Most of the storytelling surrounds the relationships of two showgirls Sally (performed with endearing fragility by Bernadette Peters) and Phyllis (a tough-as-nails yet vulnerable Jan Maxwell) and the beaus who court them, Buddy (Danny Burstein) and Ben (Ron Raines). In flashback sequences—shown in a split-screen like effect with the past interrupting the present action—we see their younger selves first portrayed with vibrancy and hope, and later amid the conflicts, which will haunt their future circumstances. This discord infiltrates the show as characters visit and reminisce, lies are uttered and exposed, and the unhappy pine for their youth. The other showgirls also offer the audience bits of their past and what they became, interweaving their stories through the central plot. In this huge cast, some impress more than others. Jayne Houdy Shell (Hattie) knocks out the perennial favorite “Broadway Baby” with a youngster’s gusto despite the eyeglasses that hang from a chain around her neck. Another classic number, “I’m Still Here,” though, suffers in a lackluster rendition by Elaine Paige, arranged with little movement or passion, which probably says more about the staging than the singer. Frankly, much of the song staging needs recalibration—too much relies on a singer standing stage center, moving stiffly side to side as if on a conveyer belt. Other numbers feel too long, such as the second-act “Folly” section, which could benefit from tightening.

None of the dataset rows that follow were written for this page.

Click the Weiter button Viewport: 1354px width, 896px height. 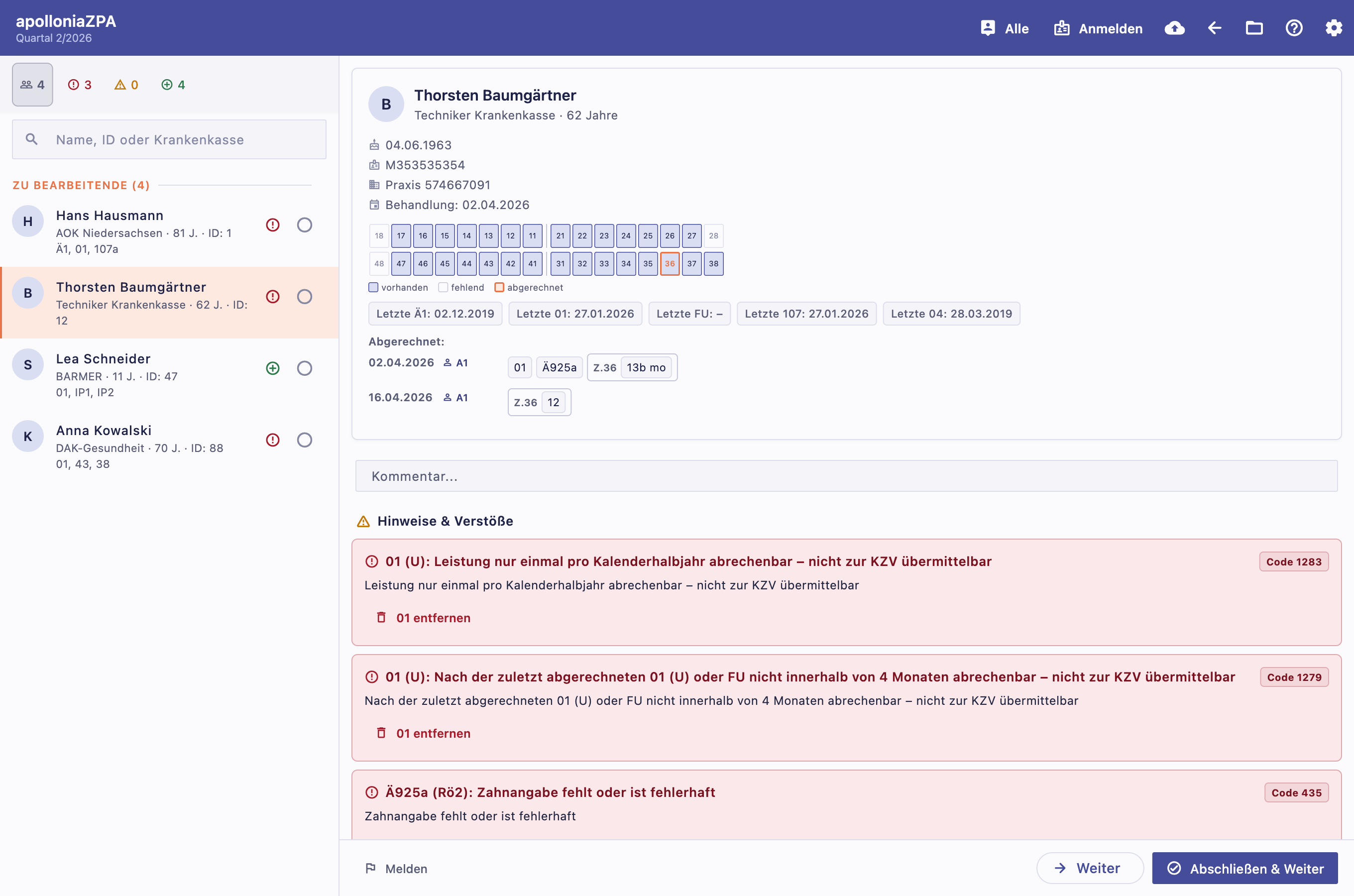[x=1090, y=869]
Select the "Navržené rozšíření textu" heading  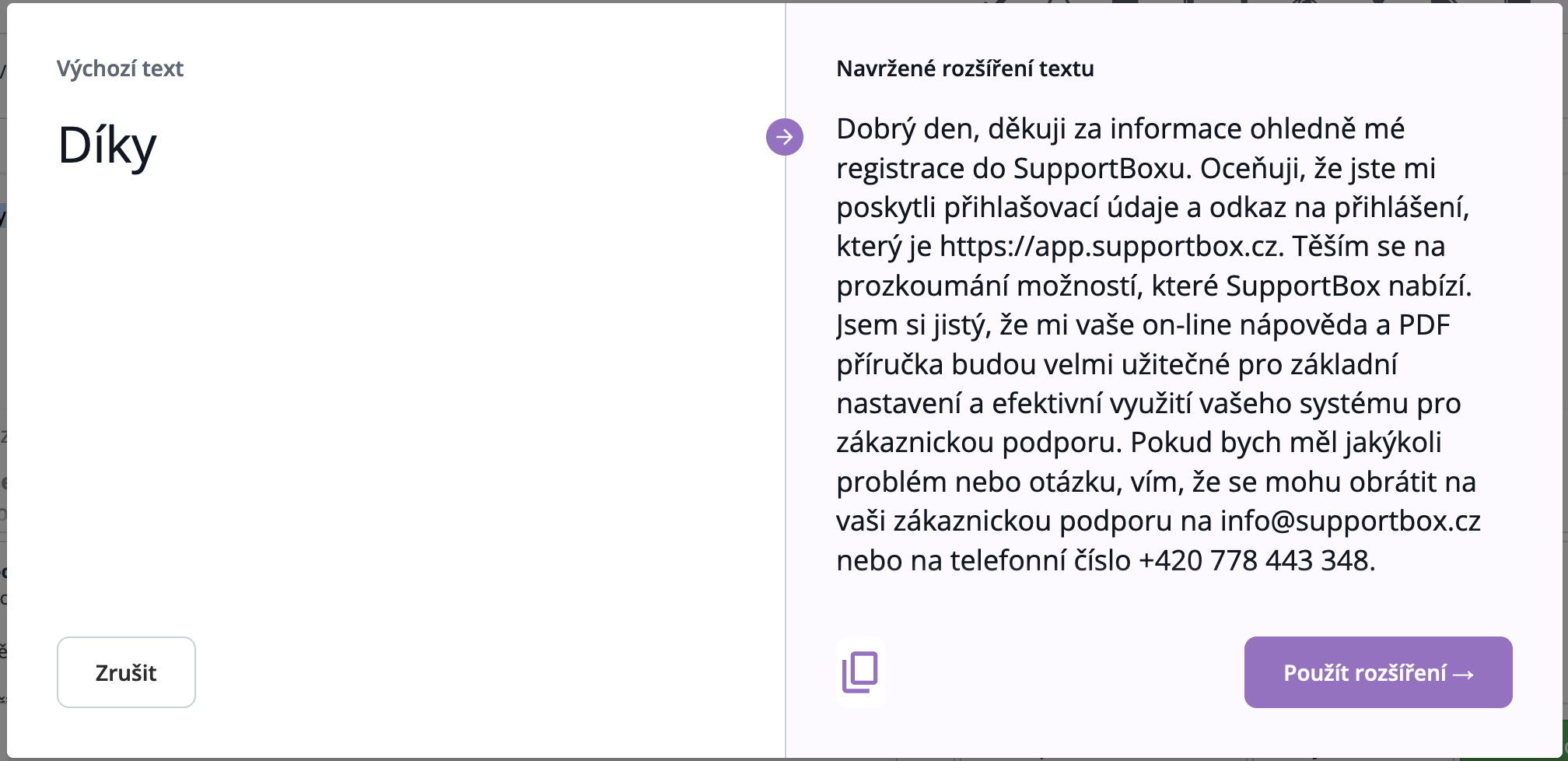tap(965, 68)
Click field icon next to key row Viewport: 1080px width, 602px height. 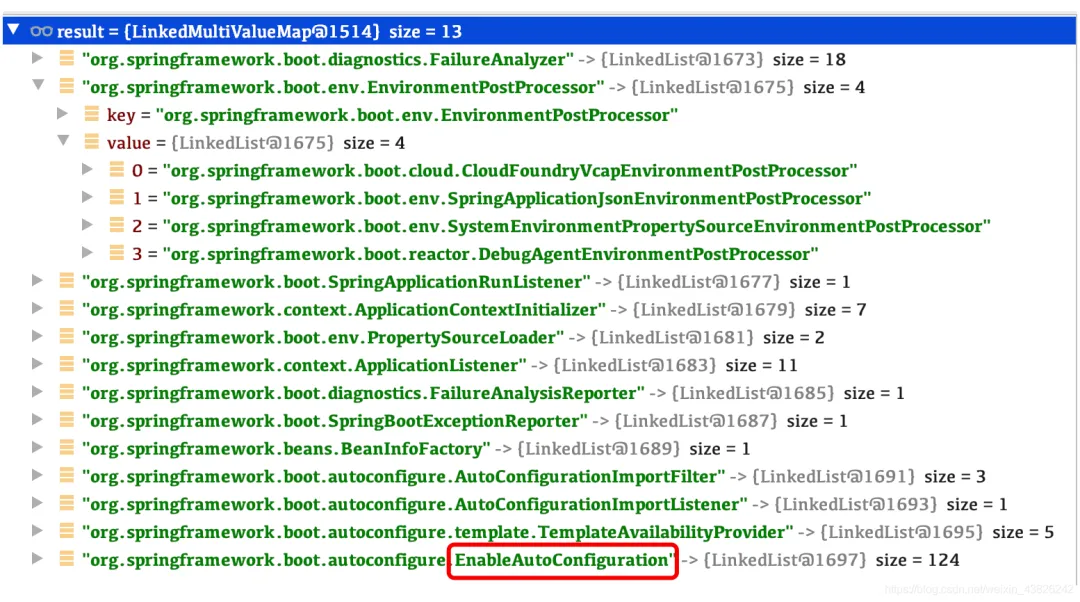tap(91, 115)
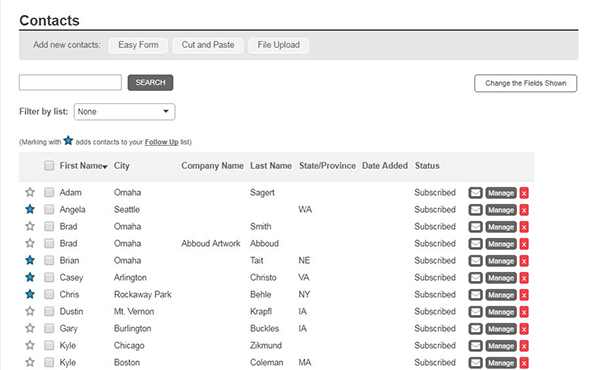Send email to Brad Smith via envelope icon
Screen dimensions: 600x370
coord(475,227)
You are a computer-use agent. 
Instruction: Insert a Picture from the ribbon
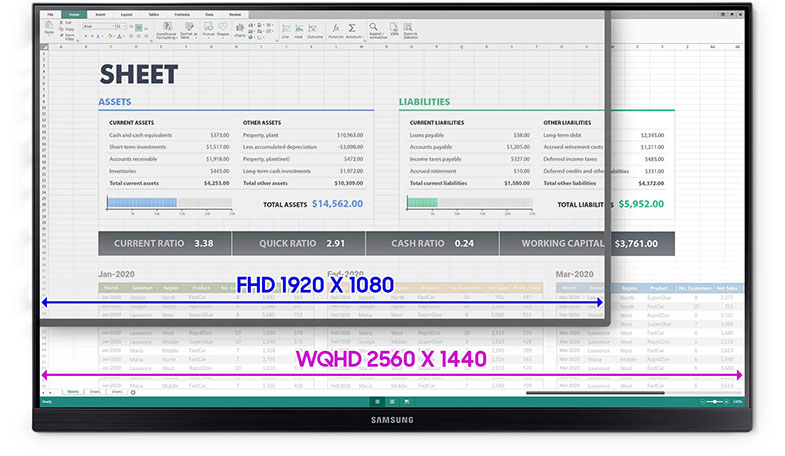click(208, 28)
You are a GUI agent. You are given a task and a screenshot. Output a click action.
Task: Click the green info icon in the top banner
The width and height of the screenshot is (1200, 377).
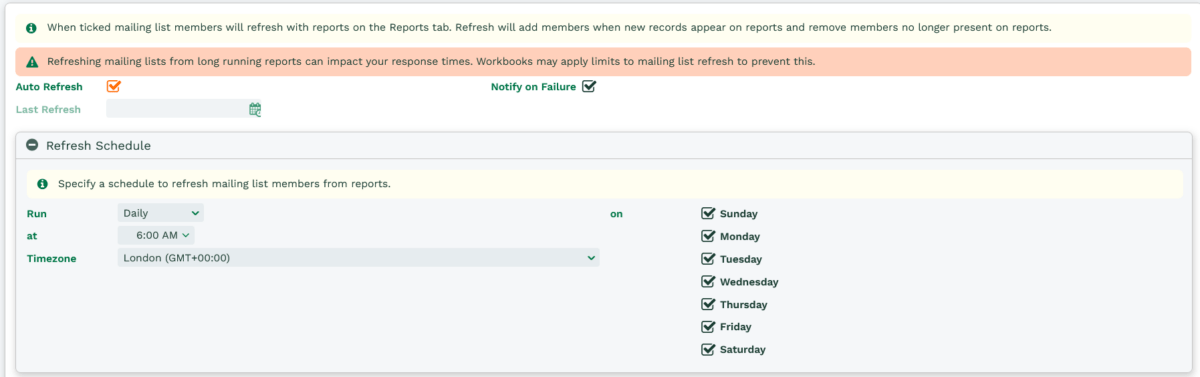pos(31,27)
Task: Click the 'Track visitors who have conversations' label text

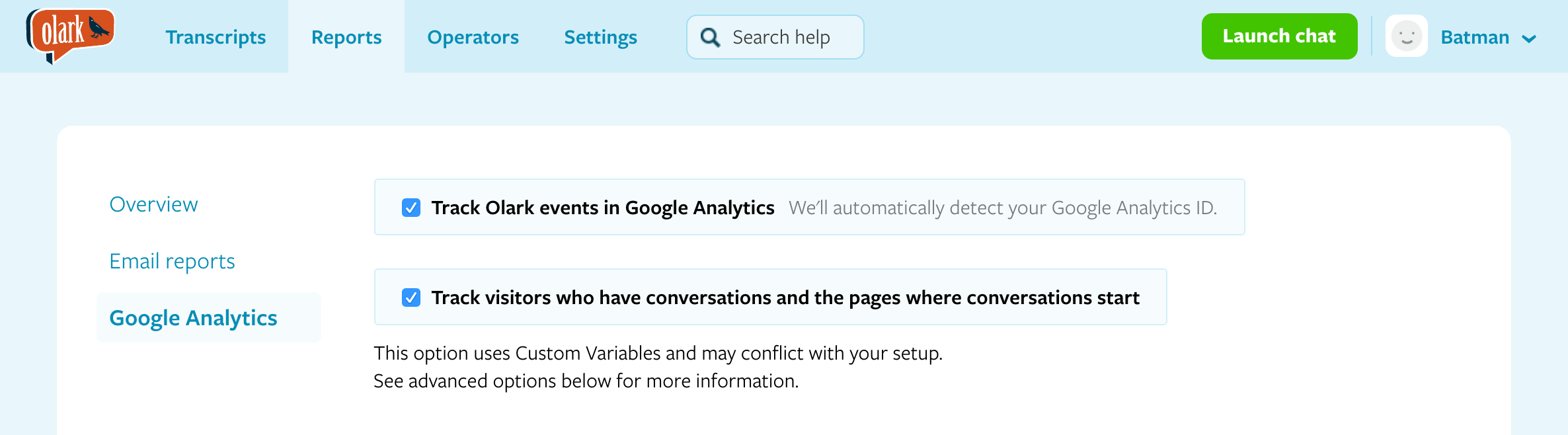Action: click(785, 297)
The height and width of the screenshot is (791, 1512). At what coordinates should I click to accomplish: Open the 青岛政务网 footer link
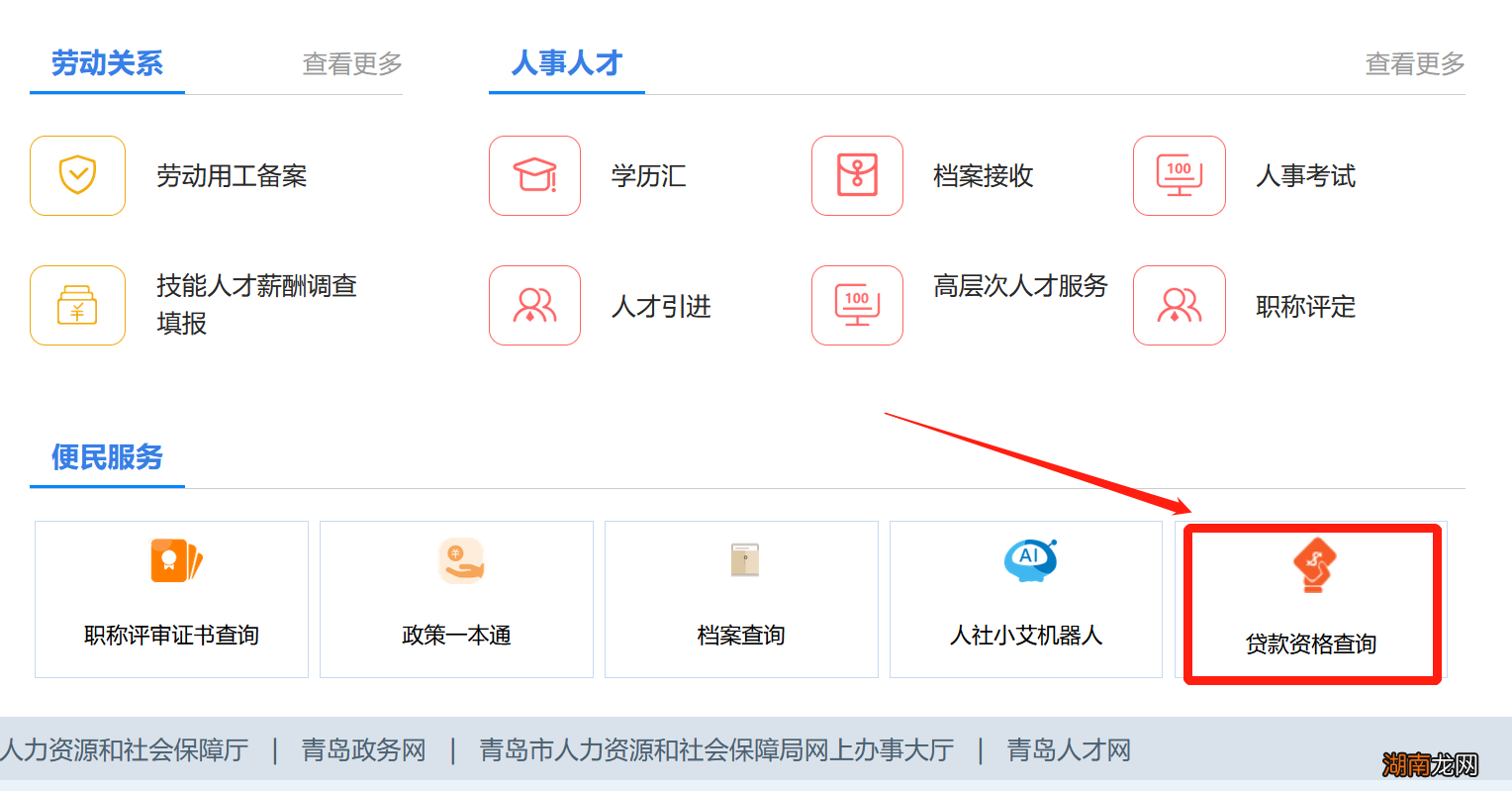pyautogui.click(x=363, y=751)
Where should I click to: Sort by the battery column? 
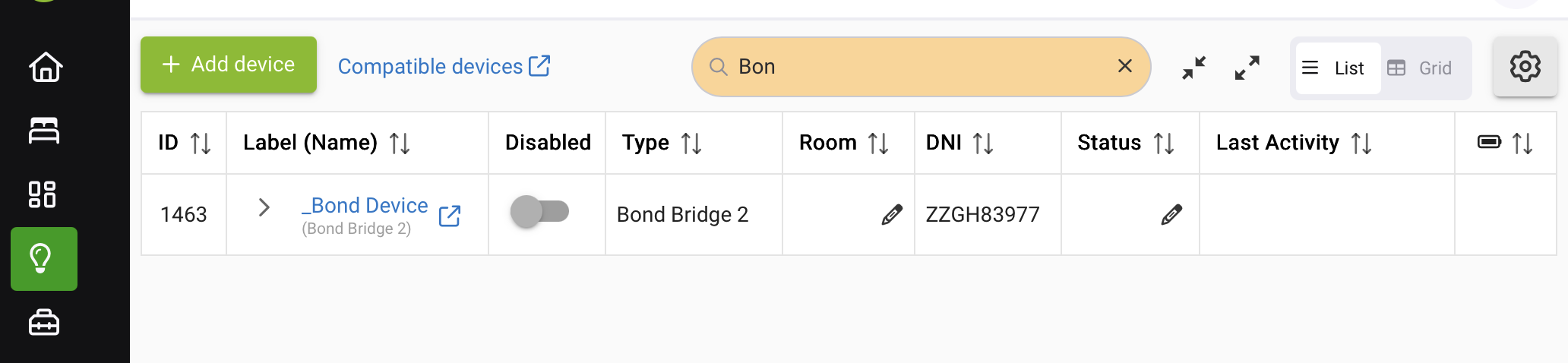pos(1522,143)
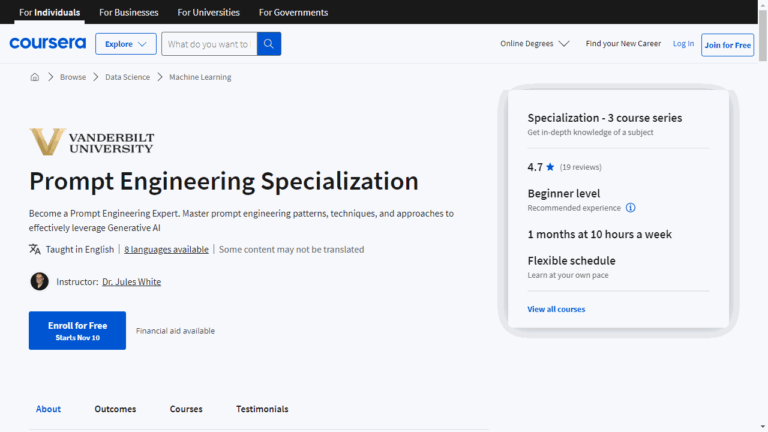Open the 8 languages available link
The width and height of the screenshot is (768, 432).
166,249
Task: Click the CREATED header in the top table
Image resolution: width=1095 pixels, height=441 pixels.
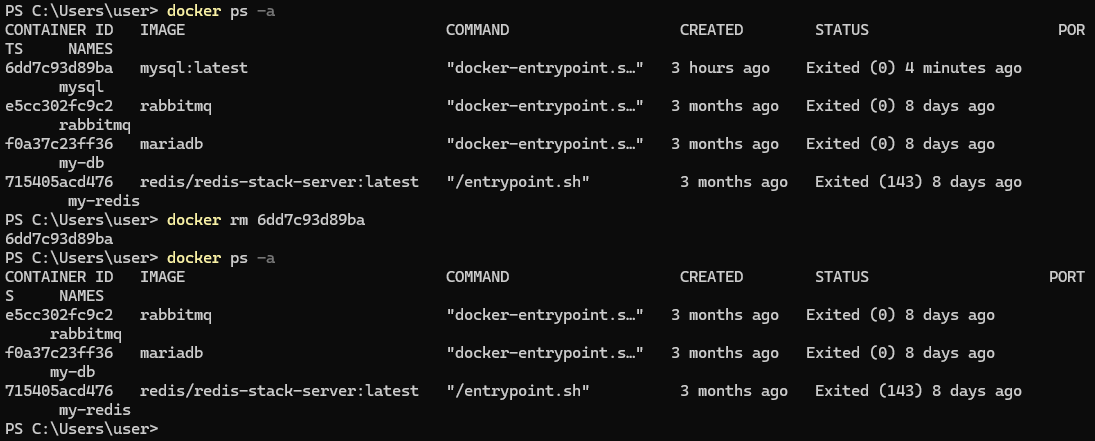Action: tap(711, 30)
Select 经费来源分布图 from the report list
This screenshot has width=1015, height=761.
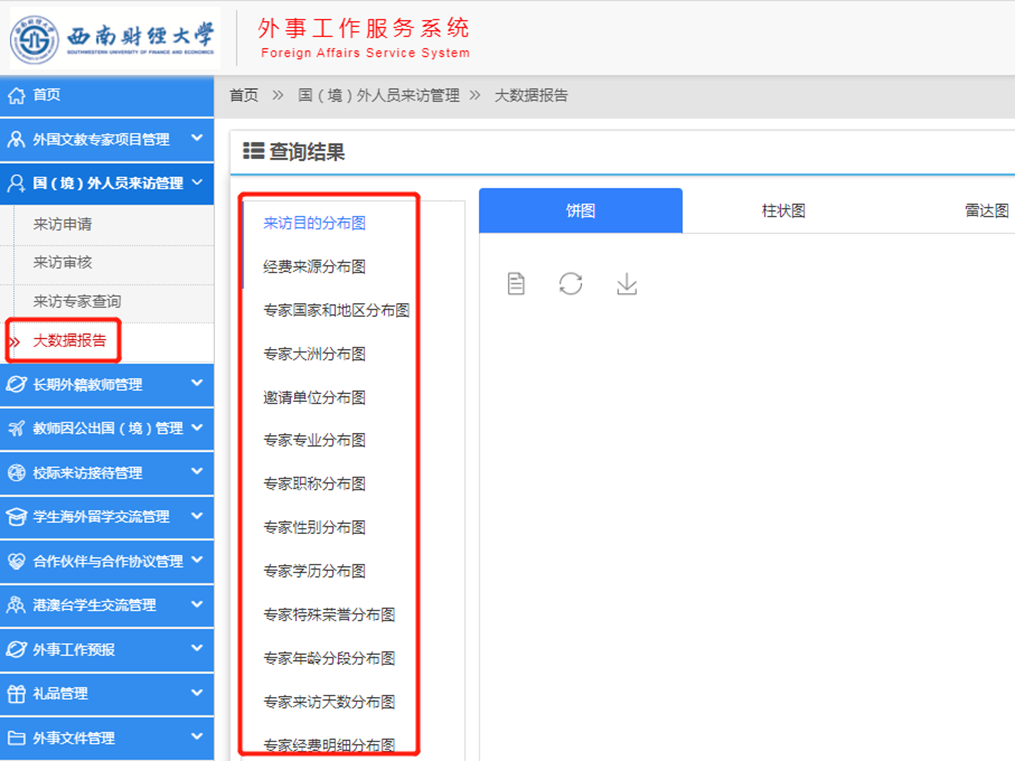(314, 267)
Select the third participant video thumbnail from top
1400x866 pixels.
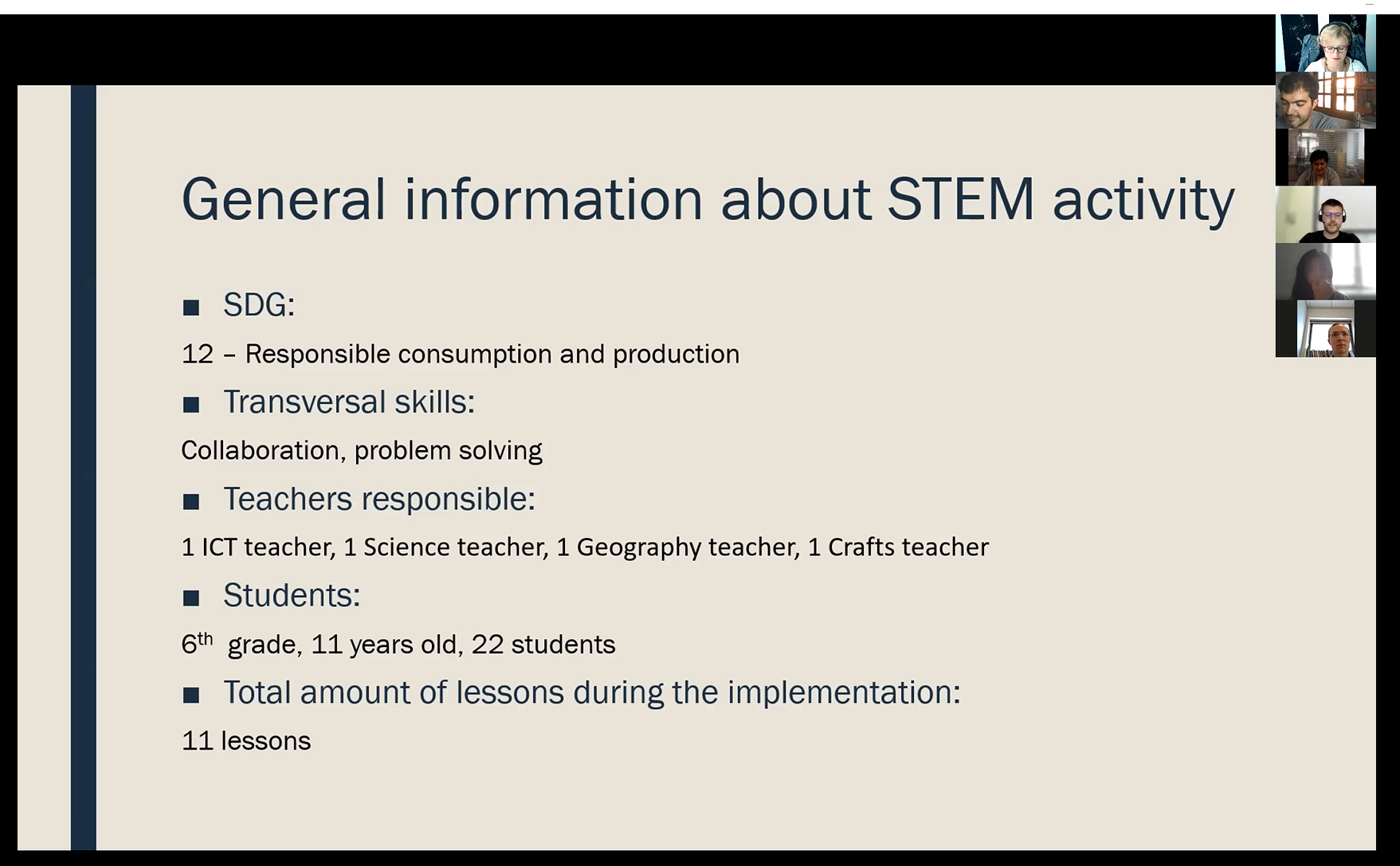(x=1325, y=158)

Ultimately, the show still compels. Sondheim never shies from showing the despair of unmet desires or the tight-lipped seething of unfulfilled lovers—and, despite the characters’ flaws, all engage and fascinate. Every song reveals insight; I haven’t seen a musical in a long time containing so many layers (Well, maybe Next to Normal). There are no throwaway or spectacle pieces here, shoehorned in just to add glitter or glory. Every big moment offers purpose. To echo Liz’s sentiment: in a world where theater, at least on Broadway, relies on happily-ever-after revivals or familiar tested storylines transported from film and books, this show offers more authenticity and originality in revival than the first-run material currently out there.